Figure 1 Weighted mean covariate balance (assessed by TASMD) and KS test statistic for control units using multiple ATT estimation methods in the re-analysis of Black and Owens (Reference Black and Owens2016).
Note: In the TASMD plot, each symbol shows the standardized difference between the weighted mean of the control and treated data for each covariate and method. The gray vertical line marks where the TASMD value is 0.1. In the KS statistic plot, each symbol shows the maximum absolute difference in the ECDFs of the control and treated groups, using both raw and weighted control data. The gray vertical line marks KS statistics at 0. SC med is the JCS score of the median Supreme Court justice; Panel JCS is the ideological distance between a judge and the remaining panelists; JCS score is each judge’s JCS score; Ideo. Distance is the ideological distance between the judge and the president; Court reversal is whether the circuit court reversed the lower court; Circuit med is the JCS score of the median judge on the circuit; and Case pub. is whether the case was published.
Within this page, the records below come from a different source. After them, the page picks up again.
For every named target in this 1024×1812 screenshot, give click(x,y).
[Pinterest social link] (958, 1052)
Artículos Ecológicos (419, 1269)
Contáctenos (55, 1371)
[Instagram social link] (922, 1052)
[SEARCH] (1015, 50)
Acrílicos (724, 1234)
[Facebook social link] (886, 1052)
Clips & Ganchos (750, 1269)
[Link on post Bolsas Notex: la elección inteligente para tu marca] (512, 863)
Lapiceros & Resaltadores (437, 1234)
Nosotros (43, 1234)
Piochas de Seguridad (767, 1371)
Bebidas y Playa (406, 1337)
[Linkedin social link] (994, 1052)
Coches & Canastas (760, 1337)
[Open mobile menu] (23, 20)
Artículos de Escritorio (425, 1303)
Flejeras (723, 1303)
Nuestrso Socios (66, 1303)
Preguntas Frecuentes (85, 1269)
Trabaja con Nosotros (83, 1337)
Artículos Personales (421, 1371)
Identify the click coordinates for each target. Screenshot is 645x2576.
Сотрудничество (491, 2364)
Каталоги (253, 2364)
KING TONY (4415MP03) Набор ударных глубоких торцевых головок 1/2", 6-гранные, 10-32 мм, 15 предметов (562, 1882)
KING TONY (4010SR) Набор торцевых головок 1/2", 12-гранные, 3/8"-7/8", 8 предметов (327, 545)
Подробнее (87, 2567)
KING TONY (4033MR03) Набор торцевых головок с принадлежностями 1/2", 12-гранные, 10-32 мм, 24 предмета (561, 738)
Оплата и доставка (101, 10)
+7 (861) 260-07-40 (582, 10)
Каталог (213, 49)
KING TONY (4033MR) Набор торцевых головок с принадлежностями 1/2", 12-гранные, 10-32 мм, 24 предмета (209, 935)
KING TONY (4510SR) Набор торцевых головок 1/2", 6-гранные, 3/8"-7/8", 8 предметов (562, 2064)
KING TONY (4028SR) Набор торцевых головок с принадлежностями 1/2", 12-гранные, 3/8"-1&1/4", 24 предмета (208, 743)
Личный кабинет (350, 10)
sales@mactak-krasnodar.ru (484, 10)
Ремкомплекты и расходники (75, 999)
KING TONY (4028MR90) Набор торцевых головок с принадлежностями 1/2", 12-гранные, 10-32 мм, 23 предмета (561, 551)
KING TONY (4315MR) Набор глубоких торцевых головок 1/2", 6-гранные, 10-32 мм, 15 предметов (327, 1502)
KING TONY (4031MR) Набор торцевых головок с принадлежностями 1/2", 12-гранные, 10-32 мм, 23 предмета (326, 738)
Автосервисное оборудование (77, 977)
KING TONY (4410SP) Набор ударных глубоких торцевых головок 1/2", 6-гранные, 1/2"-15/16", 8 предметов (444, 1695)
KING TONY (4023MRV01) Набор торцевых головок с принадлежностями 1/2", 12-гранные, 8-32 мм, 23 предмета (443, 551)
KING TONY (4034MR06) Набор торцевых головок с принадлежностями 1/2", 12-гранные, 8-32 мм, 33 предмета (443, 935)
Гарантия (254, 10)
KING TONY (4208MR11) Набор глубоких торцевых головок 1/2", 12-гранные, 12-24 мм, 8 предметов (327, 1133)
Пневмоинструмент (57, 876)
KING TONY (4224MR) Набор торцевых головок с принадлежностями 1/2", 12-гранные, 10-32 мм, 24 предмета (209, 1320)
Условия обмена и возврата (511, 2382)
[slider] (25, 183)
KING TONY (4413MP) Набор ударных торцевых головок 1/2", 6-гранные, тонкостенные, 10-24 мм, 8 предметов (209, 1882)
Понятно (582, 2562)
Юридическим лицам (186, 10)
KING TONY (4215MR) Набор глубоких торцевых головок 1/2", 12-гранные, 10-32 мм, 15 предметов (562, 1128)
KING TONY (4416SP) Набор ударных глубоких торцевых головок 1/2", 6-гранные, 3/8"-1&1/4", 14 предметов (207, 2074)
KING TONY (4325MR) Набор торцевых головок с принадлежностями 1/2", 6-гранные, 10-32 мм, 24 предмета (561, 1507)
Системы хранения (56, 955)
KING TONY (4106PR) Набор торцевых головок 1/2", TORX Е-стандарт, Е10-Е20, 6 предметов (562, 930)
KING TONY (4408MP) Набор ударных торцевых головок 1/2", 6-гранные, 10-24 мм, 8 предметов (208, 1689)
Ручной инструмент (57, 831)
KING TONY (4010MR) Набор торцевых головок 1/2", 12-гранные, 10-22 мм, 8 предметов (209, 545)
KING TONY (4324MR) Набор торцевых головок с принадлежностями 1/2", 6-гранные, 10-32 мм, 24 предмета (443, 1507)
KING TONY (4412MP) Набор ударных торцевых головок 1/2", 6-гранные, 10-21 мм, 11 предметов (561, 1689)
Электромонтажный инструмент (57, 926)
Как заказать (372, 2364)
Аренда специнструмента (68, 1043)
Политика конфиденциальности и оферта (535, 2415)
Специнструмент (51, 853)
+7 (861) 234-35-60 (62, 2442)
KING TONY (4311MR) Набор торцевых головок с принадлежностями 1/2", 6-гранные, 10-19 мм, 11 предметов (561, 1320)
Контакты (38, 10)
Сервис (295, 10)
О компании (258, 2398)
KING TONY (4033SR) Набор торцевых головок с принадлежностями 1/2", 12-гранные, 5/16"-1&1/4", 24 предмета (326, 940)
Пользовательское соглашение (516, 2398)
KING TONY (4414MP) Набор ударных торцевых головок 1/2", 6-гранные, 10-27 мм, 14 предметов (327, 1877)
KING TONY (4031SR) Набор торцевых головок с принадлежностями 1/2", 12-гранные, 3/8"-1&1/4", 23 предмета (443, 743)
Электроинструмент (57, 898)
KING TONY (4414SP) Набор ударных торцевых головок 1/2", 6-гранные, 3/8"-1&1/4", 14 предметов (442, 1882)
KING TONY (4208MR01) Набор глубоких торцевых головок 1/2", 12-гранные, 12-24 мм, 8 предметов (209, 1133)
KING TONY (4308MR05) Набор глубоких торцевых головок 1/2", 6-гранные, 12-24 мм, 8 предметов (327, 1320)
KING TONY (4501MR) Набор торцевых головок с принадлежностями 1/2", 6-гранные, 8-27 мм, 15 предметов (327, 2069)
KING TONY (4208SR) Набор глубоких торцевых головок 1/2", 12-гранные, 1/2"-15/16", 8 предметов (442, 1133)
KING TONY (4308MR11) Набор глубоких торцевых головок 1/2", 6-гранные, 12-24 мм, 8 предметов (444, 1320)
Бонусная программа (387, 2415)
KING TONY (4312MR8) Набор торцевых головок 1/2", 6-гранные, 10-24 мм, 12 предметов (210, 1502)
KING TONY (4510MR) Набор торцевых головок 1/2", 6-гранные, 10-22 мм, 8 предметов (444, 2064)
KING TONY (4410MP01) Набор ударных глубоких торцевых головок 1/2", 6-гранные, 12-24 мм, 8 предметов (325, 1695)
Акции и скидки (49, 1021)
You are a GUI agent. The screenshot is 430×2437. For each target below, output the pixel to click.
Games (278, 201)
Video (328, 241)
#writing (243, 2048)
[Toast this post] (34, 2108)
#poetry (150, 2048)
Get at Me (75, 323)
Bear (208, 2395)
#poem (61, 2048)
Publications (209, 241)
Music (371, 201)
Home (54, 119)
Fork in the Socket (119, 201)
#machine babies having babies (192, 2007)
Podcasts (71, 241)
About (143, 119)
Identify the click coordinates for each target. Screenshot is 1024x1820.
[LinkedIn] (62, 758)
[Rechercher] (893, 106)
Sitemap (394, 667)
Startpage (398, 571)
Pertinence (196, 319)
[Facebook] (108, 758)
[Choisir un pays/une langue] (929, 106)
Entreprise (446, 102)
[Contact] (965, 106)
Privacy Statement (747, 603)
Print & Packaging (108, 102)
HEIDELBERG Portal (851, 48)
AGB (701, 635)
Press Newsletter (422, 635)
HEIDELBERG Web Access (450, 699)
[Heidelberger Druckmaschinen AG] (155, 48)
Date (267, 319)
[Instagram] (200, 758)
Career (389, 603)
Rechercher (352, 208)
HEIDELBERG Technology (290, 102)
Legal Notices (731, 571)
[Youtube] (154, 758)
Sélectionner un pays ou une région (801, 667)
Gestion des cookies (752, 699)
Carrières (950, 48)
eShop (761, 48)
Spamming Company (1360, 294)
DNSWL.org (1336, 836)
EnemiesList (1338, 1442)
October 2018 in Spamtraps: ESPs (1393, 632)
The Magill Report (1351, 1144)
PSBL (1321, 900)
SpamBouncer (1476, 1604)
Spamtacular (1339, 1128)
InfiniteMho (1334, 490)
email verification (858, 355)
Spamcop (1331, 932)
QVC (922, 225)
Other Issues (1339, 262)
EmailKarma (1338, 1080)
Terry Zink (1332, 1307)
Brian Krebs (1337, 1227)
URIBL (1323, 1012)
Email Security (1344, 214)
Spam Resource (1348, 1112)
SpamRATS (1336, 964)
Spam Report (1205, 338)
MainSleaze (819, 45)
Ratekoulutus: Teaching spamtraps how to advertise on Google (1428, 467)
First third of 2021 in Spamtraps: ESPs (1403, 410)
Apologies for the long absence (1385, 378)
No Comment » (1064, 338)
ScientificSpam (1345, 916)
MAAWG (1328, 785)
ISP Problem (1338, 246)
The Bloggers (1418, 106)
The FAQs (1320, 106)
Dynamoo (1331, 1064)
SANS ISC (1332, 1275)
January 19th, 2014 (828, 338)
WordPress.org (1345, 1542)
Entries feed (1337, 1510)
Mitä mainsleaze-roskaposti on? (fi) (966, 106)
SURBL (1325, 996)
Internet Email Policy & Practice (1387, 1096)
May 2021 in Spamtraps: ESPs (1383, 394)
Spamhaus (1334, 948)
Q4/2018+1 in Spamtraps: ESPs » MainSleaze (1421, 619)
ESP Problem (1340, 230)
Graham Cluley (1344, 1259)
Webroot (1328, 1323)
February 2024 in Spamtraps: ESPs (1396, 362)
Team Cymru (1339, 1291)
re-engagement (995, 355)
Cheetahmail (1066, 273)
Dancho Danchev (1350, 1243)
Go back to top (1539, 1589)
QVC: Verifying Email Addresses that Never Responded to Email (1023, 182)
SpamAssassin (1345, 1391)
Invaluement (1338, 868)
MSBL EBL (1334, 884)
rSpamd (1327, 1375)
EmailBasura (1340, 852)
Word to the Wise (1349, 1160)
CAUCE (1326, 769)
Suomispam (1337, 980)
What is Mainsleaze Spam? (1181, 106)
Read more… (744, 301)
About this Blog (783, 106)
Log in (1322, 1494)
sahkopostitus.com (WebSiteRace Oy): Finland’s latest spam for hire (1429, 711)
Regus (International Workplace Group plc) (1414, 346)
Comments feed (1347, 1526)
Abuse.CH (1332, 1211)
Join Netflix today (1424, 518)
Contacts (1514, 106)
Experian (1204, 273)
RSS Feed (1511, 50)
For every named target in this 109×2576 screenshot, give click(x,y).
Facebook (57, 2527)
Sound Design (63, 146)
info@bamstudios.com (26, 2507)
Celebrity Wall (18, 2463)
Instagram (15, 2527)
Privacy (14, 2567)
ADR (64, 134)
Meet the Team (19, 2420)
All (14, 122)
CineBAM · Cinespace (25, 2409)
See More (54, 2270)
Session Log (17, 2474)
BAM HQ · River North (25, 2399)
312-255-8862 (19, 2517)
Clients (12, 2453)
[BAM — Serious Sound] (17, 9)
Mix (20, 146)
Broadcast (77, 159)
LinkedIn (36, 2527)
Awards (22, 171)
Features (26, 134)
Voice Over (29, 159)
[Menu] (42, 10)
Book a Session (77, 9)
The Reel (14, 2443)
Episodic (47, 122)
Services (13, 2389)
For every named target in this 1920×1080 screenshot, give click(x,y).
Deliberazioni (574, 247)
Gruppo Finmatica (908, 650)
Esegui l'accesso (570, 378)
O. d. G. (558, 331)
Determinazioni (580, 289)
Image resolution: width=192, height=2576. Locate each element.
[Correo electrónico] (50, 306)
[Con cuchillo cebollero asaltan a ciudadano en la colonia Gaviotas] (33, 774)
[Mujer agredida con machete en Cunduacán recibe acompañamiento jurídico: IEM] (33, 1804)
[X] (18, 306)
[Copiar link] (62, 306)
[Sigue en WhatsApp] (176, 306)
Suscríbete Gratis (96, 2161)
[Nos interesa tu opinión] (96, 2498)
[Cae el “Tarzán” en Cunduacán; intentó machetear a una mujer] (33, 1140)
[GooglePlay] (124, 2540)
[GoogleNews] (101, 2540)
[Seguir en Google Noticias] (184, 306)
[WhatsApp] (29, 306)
Looking at Figure 1a, we see that the non-CEM methods, with the exception of the URI estimator, all produce good to very good balance as evidenced by TASMD values below 0.2 and in most cases below 0.1. The MRI estimator of ATT, the propensity score weighting estimator of ATT, and the entropy balancing estimator of ATT produce especially good balance—although it is important to note that the MRI estimator achieves this balance with negative weights, i.e., via extrapolation.Footnote 35
Similarly, the weighted KS test statistics compare the weighted distribution of control units to the target distribution, which is the treated group in this case. KS statistics indicate the maximum absolute difference between the empirical cumulative distribution functions (ECDFs) of the two distributions. As a normalized measure, the distance ranges from 0 (identical distributions) to 1 (completely different distributions). Figure 1b plots the KS test statistics for the covariates, comparing raw and weighted control units and treated groups. As we see, almost all methods reduce the KS statistics compared to the raw data, thereby improving distributional balance.
The comparison in Figure 1 clarifies how different methods handle data at hand and provides guidance for examining specific covariate of interest. For example, Ideo. Distance measures ideological distance between the judge and the president, is an important confounder given the research question. Figure 1 shows the unweighted control and the treated group exhibit poor mean and distributional balance. Among all methods, entropy balancing performs the best in achieving both mean and distributional balance.Footnote 36
Looking at the various weighted QQ-plots for these covariates helps to clarify how balance is being improved. Given space limitations, we present a single weighted QQ-plot for the Ideo. Distance covariate among contender judges in Figure 2. Here we see that in the raw data, Ideo. Distance is quite different among treated and control units. Entropy-balancing weights help to shrink this difference. That said, differences on this covariate between treated and control units remain after applying the entropy-balancing weights. While one might favor the entropy balancing results over the other results, one might also wonder whether any of the estimation approaches provide sufficient control of confounding.

Figure 2 Quantile-quantile plot for Ideo. Distance with raw and entropy-balancing-weighted data for contender judges.
Note: The X-axis depicts weighted quantiles of ideological distance between the judge and the president for the control units, while the Y-axis shows depicts weighted quantiles of ideological distance for the treated group, which is the target distribution in this case. A point on the 45-degree line indicates equality of the quantiles represented by that point.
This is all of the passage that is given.